++++ DATASET RECORDS ++++

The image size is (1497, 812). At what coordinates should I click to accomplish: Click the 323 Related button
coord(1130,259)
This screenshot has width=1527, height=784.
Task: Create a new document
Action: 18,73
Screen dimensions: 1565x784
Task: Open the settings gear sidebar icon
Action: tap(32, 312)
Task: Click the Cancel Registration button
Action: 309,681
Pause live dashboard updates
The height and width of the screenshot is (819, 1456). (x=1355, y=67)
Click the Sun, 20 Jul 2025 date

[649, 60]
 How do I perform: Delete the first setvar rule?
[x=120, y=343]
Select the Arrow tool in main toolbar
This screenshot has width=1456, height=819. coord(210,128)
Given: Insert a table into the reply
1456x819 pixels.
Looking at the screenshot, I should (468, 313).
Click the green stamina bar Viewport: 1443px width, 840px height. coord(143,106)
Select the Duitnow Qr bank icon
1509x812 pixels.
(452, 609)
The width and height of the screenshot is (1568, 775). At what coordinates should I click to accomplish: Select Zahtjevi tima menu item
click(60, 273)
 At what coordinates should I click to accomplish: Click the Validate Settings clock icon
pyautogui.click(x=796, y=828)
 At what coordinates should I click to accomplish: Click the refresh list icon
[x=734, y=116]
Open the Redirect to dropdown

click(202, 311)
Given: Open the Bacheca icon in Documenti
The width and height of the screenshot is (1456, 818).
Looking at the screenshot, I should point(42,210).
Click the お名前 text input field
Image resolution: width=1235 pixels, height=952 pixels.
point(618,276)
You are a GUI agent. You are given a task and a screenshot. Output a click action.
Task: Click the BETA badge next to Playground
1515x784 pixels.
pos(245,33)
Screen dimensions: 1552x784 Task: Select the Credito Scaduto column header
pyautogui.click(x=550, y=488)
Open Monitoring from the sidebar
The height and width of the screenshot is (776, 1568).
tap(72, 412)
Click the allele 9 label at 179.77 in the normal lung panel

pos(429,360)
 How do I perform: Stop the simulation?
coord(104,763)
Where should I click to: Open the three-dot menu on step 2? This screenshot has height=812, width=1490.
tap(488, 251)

++++

## REQUIREMENT
Print every entry exactly as it appears.

## TASK OUTPUT
The image size is (1497, 812). At what coordinates should I click to accomplish: Click the 323 Related button
coord(1130,259)
This screenshot has width=1527, height=784.
Task: Create a new document
Action: 18,73
Screen dimensions: 1565x784
Task: Open the settings gear sidebar icon
Action: tap(32, 312)
Task: Click the Cancel Registration button
Action: 309,681
Pause live dashboard updates
The height and width of the screenshot is (819, 1456). (x=1355, y=67)
Click the Sun, 20 Jul 2025 date

[649, 60]
 How do I perform: Delete the first setvar rule?
[x=120, y=343]
Select the Arrow tool in main toolbar
This screenshot has width=1456, height=819. coord(210,128)
Given: Insert a table into the reply
1456x819 pixels.
Looking at the screenshot, I should (468, 313).
Click the green stamina bar Viewport: 1443px width, 840px height. coord(143,106)
Select the Duitnow Qr bank icon
1509x812 pixels.
(452, 609)
The width and height of the screenshot is (1568, 775). At what coordinates should I click to accomplish: Select Zahtjevi tima menu item
click(60, 273)
 At what coordinates should I click to accomplish: Click the Validate Settings clock icon
pyautogui.click(x=796, y=828)
 At what coordinates should I click to accomplish: Click the refresh list icon
[x=734, y=116]
Open the Redirect to dropdown

click(202, 311)
Given: Open the Bacheca icon in Documenti
The width and height of the screenshot is (1456, 818).
Looking at the screenshot, I should point(42,210).
Click the お名前 text input field
Image resolution: width=1235 pixels, height=952 pixels.
point(618,276)
You are a GUI agent. You are given a task and a screenshot. Output a click action.
Task: Click the BETA badge next to Playground
1515x784 pixels.
pos(245,33)
Screen dimensions: 1552x784 Task: Select the Credito Scaduto column header
pyautogui.click(x=550, y=488)
Open Monitoring from the sidebar
The height and width of the screenshot is (776, 1568).
tap(72, 412)
Click the allele 9 label at 179.77 in the normal lung panel

pos(429,360)
 How do I perform: Stop the simulation?
coord(104,763)
Where should I click to: Open the three-dot menu on step 2? This screenshot has height=812, width=1490.
tap(488, 251)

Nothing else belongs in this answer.